- _MATERIAL FOR THIS EXERCISE_

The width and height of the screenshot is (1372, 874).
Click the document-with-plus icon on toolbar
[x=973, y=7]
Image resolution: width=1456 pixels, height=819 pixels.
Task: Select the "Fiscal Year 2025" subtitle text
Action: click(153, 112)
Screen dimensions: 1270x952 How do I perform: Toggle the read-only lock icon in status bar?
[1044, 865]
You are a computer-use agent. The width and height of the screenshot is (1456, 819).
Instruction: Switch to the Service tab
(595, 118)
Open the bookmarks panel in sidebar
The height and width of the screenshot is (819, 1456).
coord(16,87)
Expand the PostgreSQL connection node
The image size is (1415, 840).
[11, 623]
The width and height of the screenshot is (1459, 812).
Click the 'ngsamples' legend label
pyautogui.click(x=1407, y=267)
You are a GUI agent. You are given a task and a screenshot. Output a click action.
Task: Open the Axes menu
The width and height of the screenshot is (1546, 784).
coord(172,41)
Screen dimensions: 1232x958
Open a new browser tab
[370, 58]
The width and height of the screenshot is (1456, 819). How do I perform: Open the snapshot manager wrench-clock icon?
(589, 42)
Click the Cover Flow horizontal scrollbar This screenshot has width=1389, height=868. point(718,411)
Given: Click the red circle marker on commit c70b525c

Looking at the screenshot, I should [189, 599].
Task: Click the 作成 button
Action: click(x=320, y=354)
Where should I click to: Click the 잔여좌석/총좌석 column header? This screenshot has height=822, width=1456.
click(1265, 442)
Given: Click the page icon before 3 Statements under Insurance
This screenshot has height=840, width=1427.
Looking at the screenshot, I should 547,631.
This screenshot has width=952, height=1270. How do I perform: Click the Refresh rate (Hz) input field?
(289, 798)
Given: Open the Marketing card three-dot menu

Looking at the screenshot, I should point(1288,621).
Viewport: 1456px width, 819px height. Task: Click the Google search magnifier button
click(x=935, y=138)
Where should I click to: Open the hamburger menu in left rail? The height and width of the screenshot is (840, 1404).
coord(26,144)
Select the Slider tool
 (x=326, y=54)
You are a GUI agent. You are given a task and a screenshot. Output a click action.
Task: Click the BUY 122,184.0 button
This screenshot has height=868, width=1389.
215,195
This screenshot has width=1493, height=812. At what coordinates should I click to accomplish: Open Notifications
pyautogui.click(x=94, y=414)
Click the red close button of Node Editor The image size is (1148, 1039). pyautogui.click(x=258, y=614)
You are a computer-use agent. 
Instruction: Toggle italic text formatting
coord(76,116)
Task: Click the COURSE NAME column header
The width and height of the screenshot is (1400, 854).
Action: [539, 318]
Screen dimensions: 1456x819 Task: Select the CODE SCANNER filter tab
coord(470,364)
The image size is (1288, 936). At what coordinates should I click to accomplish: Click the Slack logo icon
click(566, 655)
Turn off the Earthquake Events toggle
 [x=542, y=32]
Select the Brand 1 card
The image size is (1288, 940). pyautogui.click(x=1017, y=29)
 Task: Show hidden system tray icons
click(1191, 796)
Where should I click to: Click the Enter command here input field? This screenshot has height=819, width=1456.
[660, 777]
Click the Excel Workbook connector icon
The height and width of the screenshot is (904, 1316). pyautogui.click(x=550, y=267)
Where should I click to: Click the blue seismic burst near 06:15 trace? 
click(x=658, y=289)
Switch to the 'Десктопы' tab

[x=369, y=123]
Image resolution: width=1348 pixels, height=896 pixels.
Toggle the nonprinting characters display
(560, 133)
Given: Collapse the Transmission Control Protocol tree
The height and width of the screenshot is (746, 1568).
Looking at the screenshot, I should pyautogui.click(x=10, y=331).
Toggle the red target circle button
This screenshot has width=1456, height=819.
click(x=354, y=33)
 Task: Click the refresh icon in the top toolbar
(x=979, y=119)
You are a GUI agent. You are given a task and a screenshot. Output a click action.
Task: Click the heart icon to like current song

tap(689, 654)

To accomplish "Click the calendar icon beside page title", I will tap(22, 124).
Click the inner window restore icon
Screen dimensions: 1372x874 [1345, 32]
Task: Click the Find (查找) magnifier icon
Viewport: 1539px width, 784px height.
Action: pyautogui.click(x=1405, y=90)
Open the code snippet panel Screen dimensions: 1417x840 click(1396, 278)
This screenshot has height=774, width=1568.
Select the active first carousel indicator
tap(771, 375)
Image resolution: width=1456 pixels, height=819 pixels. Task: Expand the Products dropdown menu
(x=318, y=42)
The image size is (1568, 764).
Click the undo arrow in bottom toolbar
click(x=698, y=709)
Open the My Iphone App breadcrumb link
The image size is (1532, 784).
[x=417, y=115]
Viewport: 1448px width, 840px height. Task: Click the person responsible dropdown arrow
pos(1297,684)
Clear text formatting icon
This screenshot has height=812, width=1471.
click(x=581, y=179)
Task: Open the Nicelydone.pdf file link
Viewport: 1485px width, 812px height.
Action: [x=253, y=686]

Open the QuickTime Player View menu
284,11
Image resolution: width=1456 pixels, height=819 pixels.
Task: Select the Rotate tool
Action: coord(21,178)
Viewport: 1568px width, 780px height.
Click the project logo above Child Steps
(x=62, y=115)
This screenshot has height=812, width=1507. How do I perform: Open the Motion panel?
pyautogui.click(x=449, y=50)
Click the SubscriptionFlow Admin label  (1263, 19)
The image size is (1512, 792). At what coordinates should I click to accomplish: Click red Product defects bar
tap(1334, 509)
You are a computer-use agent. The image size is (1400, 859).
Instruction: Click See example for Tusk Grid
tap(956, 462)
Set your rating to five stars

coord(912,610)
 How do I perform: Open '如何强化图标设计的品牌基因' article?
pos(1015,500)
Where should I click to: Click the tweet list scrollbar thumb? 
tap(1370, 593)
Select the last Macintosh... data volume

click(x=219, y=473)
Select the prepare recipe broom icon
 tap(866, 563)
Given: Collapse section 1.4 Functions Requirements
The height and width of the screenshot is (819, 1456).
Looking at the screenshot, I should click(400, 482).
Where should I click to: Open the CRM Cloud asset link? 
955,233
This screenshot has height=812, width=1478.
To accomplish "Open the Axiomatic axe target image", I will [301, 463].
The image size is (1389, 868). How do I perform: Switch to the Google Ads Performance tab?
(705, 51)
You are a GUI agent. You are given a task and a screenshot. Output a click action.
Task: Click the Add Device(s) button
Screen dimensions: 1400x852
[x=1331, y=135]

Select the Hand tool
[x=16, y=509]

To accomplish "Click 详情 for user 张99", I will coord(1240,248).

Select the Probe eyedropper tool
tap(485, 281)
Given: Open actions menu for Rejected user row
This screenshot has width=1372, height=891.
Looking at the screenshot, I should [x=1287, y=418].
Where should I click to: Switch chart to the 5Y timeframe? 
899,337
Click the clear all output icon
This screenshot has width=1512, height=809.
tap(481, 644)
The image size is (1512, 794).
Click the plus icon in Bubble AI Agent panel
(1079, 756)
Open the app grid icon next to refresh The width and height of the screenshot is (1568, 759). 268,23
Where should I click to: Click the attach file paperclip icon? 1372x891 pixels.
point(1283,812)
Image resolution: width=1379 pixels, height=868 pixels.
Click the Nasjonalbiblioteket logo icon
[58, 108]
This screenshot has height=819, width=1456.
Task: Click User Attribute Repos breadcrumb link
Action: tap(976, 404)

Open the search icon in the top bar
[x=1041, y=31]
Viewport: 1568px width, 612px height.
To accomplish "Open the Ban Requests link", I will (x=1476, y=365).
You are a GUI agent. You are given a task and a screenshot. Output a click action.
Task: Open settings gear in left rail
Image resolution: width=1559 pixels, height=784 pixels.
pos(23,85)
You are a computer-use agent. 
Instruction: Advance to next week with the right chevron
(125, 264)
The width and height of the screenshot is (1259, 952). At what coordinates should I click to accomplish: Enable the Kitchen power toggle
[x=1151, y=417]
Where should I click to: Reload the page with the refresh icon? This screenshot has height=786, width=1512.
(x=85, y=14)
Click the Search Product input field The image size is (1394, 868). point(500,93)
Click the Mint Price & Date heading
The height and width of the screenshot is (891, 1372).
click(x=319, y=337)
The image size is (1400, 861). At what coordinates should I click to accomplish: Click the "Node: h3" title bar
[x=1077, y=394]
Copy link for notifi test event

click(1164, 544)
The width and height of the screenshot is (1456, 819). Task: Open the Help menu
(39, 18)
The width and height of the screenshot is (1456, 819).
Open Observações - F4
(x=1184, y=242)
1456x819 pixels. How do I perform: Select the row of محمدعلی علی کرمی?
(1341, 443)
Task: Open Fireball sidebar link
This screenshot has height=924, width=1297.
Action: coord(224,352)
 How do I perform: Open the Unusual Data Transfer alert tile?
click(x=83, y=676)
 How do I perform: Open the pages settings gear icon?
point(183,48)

- _WORK ITEM_
Go line by line through the records above and copy each one containing "Collapse".

- _RESULT FOR THIS TASK_
Given: Collapse the Transmission Control Protocol tree
Given: Collapse section 1.4 Functions Requirements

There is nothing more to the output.